*Stored items*
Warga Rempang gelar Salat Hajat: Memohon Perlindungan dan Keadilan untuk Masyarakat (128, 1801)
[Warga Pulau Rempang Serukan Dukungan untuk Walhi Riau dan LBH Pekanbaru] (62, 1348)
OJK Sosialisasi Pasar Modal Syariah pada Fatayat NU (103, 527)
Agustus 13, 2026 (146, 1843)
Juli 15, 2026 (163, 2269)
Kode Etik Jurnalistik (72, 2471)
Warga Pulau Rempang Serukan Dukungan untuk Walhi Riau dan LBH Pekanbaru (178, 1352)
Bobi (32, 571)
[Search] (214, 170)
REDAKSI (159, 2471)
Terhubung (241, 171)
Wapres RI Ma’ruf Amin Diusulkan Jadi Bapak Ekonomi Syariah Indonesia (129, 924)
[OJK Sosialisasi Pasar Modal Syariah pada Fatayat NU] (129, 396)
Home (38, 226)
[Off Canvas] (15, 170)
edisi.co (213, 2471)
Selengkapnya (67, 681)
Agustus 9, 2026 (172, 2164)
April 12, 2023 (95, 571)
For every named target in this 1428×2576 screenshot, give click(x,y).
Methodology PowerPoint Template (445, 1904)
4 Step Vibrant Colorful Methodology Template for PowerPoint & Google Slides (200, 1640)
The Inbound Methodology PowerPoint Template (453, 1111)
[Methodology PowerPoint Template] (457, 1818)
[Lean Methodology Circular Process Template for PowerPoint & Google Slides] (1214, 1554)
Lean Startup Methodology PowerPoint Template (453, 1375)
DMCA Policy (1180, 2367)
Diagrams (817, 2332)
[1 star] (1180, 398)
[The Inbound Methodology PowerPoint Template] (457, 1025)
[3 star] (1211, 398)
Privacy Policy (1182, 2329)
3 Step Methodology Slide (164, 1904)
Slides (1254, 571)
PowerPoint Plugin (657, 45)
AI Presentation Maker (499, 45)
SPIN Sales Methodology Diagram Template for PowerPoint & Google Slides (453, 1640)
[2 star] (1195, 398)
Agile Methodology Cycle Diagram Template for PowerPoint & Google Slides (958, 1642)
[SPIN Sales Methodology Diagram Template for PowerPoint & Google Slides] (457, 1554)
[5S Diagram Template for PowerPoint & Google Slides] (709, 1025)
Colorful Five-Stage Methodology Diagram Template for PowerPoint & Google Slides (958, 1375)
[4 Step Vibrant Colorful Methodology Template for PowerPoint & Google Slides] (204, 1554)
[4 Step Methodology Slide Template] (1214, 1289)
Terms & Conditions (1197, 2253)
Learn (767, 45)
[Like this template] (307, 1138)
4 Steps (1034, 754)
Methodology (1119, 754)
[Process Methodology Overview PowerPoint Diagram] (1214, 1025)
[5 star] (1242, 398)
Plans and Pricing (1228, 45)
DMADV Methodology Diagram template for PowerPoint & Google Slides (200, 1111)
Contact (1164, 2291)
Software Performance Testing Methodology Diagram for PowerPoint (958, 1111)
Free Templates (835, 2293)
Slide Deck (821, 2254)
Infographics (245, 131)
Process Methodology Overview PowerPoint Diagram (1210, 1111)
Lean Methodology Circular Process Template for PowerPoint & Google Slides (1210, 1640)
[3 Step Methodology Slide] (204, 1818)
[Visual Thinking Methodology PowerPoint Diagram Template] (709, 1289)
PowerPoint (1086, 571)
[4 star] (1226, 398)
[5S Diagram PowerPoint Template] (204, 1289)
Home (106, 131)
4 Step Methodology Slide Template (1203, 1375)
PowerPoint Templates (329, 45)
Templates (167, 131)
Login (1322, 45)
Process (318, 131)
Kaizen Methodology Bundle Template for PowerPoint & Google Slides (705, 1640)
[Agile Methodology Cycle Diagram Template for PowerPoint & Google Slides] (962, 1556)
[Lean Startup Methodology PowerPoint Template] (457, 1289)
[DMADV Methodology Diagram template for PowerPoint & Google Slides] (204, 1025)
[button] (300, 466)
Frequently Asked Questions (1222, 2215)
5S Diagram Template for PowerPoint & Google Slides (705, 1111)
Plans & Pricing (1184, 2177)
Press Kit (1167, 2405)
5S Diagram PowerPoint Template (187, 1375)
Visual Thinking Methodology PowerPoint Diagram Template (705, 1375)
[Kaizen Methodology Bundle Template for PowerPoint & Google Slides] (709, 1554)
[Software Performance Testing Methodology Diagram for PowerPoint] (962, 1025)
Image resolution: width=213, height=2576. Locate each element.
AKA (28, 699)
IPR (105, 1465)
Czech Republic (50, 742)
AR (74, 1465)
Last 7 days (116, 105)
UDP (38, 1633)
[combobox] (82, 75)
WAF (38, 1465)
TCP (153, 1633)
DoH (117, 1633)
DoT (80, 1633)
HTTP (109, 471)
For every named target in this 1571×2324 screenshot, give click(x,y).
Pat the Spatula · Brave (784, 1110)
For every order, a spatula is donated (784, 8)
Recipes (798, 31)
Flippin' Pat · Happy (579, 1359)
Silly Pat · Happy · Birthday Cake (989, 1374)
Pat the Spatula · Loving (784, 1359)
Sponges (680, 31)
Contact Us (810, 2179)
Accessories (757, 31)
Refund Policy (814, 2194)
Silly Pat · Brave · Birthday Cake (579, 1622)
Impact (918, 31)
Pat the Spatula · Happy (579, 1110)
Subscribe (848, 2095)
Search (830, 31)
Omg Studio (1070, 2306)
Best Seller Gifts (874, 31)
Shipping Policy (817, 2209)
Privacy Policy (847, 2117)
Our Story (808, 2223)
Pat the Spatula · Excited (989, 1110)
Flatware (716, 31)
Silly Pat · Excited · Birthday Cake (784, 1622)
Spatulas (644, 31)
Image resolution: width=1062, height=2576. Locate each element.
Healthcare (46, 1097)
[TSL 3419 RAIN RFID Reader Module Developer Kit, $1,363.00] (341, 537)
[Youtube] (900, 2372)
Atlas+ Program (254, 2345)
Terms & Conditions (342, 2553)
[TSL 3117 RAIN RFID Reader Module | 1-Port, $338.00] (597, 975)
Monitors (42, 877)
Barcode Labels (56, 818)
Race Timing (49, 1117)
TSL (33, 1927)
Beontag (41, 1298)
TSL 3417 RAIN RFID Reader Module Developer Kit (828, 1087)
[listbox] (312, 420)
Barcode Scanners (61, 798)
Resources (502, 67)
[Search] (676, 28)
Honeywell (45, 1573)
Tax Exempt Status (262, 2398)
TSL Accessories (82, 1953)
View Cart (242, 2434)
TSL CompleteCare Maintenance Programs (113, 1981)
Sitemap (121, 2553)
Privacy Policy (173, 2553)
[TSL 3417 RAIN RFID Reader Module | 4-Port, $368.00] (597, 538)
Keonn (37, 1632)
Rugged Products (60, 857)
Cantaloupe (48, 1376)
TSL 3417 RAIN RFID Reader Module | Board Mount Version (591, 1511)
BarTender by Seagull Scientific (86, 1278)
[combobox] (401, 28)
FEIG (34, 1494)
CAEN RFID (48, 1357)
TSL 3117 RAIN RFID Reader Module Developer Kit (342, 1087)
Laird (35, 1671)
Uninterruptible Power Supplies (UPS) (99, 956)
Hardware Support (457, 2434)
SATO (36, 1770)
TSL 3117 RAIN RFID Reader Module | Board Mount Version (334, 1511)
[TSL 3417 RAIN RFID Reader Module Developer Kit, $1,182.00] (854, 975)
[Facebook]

*Your assignment*
Begin at the first line of the entries above and copy every line exactly, ending with the line that contains "Kode Etik Jurnalistik (72, 2471)".

*Written answer*
Warga Rempang gelar Salat Hajat: Memohon Perlindungan dan Keadilan untuk Masyarakat (128, 1801)
[Warga Pulau Rempang Serukan Dukungan untuk Walhi Riau dan LBH Pekanbaru] (62, 1348)
OJK Sosialisasi Pasar Modal Syariah pada Fatayat NU (103, 527)
Agustus 13, 2026 (146, 1843)
Juli 15, 2026 (163, 2269)
Kode Etik Jurnalistik (72, 2471)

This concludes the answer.